MEMC Electronic Materials and Q-Cells International, a subsidiary of Q-Cells SE that specialises in building and operating PV power plants, have established a joint venture that will see MEMC partner with an investment of US$100 million in solar power plants. The first project is a massive 50MWp solar park in Strasskirchen, Bavaria, using crystalline solar cell-based modules. MEMC will have a 50% stake in the project. Upon completion, the partners said they would sell the park to a third party.
“Our investment is enabling one or more [solar park] projects to precede that have stalled due to lack of financing,” noted Ahmad Chatila President and CEO of MEMC in its quarterly financial conference call.
Q-Cells recently announced reduction expected in revenue for 2009, due in part to solar projects being delayed because of continued difficulties in raising funds from banks to finance projects due to the credit crisis.
The new joint venture would seem to differ from Q-Cells previously announced partnership with LDK Solar, which did not include any financial commitment by LDK in relation to collaboration on solar projects in China and Europe.
“As MEMC sells wafers to Q-Cells, the revenue from those sales will be recognized consistent with the MEMC’s revenue recognition policy, and the cost associated with those wafers will be included in cost of goods sold,” noted Ken Hannah, SVP and CFO at MEMC during its quarterly financial analyst conference call.
MEMC’s Hannah also noted that the company had already started shipping wafers to Q-Cells to be processed into solar cells for the new solar park.

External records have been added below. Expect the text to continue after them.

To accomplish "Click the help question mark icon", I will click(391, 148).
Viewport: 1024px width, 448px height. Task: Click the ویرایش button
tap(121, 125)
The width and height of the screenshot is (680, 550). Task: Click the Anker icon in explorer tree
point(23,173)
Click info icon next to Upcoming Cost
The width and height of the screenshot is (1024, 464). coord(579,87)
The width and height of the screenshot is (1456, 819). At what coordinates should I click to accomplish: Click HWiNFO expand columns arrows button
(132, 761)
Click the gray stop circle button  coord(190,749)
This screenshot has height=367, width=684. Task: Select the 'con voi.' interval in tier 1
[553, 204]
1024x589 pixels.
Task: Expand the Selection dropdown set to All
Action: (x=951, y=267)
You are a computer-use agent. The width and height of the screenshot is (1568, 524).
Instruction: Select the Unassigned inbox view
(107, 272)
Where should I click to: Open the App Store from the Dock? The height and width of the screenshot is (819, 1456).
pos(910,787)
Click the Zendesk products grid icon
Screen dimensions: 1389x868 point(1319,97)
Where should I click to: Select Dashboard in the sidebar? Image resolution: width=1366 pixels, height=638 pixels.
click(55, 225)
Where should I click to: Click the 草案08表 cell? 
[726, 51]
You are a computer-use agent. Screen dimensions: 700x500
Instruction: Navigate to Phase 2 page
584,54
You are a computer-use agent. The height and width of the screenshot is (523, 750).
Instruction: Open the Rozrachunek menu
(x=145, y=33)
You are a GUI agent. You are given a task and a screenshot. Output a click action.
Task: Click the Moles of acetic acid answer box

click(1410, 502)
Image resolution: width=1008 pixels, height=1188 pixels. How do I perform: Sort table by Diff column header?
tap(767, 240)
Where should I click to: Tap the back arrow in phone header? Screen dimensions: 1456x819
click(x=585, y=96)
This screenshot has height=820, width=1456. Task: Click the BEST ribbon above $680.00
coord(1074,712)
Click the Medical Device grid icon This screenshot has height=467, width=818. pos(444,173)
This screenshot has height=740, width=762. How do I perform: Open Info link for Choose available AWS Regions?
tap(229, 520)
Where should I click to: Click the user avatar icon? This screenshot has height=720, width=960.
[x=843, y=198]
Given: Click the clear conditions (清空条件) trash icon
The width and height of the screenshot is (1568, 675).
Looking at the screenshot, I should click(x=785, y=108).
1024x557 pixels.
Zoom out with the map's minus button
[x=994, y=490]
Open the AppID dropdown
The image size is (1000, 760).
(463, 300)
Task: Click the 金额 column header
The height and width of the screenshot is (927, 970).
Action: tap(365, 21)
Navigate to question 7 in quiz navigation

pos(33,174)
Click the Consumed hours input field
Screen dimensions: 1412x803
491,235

“I believe that we can capture more value by taking an active role in downstream solar projects. MEMC has a strong brand, a reputation for high-quality products, a 50-year history, significant international property and technology resources, and has a very strong financial position,” commented Chatila during the conference call. “Very few companies in the solar space are as well-qualified in my opinion to take a leading role and unlock or cancel downstream values. In the short-term, much of the current slowdown in the market is due to the lack of attractive projects enhancing.”
MEMC is able to invest such sums required due to its US$1.2 billion in cash and short-term investments and trades with almost no debt. China-based LDK is highly leveraged and does not have the capital to invest in the same way as MEMC.
The majority of utility-scale PV power plant projects in Germany have recently become dominated by thin-film technologies, in particular First Solar’s CdTe modules. This latest news would indicate that conventional crystalline PV manufacturers and silicon wafer suppliers are willing to invest significant amounts of money in high consumption projects to compete with thin film.